__TASK INSTRUCTIONS__
Could you swap "code-line" for "source-line" in everything from the line with "In order to click" down to the line with "center [160, 50].", keeping the rest of those lines unchanged, and give back only those lines?

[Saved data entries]
⟨
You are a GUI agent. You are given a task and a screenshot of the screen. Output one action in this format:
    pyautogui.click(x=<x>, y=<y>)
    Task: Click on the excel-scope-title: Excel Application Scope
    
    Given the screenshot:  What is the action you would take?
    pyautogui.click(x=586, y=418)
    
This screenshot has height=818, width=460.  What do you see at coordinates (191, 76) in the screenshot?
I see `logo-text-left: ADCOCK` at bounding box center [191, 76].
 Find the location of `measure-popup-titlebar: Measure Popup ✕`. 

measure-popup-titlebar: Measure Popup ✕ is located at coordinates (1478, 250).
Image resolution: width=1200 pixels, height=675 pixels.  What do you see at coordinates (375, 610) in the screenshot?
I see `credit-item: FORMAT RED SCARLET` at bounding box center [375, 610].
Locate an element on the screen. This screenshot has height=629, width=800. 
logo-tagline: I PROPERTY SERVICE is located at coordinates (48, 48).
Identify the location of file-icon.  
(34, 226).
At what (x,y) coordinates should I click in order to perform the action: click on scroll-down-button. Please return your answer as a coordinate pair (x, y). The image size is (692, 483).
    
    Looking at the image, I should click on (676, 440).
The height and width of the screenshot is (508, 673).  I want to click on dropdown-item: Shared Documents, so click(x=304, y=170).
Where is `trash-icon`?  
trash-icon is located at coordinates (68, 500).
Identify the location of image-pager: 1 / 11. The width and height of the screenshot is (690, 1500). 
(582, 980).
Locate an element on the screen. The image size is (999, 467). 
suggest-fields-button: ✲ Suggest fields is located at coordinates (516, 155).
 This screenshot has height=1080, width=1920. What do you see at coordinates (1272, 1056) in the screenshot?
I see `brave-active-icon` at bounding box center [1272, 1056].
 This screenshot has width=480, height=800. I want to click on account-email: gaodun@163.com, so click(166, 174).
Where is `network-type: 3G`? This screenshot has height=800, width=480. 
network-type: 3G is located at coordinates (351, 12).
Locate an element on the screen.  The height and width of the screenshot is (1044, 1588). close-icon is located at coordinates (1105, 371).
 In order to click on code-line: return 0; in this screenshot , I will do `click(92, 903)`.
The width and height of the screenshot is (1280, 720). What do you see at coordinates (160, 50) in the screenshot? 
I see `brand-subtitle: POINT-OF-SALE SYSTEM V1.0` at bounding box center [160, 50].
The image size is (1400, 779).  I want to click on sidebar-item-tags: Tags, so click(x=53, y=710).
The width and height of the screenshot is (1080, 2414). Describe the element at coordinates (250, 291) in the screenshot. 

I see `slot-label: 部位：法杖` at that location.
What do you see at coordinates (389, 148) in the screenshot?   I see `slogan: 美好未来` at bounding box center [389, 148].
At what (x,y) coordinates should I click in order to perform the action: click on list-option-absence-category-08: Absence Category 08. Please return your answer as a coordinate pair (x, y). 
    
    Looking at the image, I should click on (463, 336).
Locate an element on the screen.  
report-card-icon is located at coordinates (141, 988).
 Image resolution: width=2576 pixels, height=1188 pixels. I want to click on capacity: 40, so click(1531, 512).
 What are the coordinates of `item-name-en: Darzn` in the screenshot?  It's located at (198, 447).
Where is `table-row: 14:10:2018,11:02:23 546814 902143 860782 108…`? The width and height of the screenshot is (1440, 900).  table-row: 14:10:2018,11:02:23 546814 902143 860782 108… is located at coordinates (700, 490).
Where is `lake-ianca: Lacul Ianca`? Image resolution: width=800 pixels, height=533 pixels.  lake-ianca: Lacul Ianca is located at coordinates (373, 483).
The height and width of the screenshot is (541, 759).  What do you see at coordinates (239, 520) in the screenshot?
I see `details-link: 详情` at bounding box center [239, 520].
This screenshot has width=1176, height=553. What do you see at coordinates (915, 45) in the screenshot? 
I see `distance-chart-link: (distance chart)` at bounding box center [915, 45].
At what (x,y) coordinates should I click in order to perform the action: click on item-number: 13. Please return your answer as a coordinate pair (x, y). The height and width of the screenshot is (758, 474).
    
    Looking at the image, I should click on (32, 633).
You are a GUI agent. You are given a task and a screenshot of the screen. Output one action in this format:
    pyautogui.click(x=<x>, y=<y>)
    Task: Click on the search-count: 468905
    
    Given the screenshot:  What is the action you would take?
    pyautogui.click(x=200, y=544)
⟩
__ANSWER BELOW__
 In order to click on source-line: return 0; in this screenshot , I will do `click(92, 903)`.
The width and height of the screenshot is (1280, 720). What do you see at coordinates (160, 50) in the screenshot? 
I see `brand-subtitle: POINT-OF-SALE SYSTEM V1.0` at bounding box center [160, 50].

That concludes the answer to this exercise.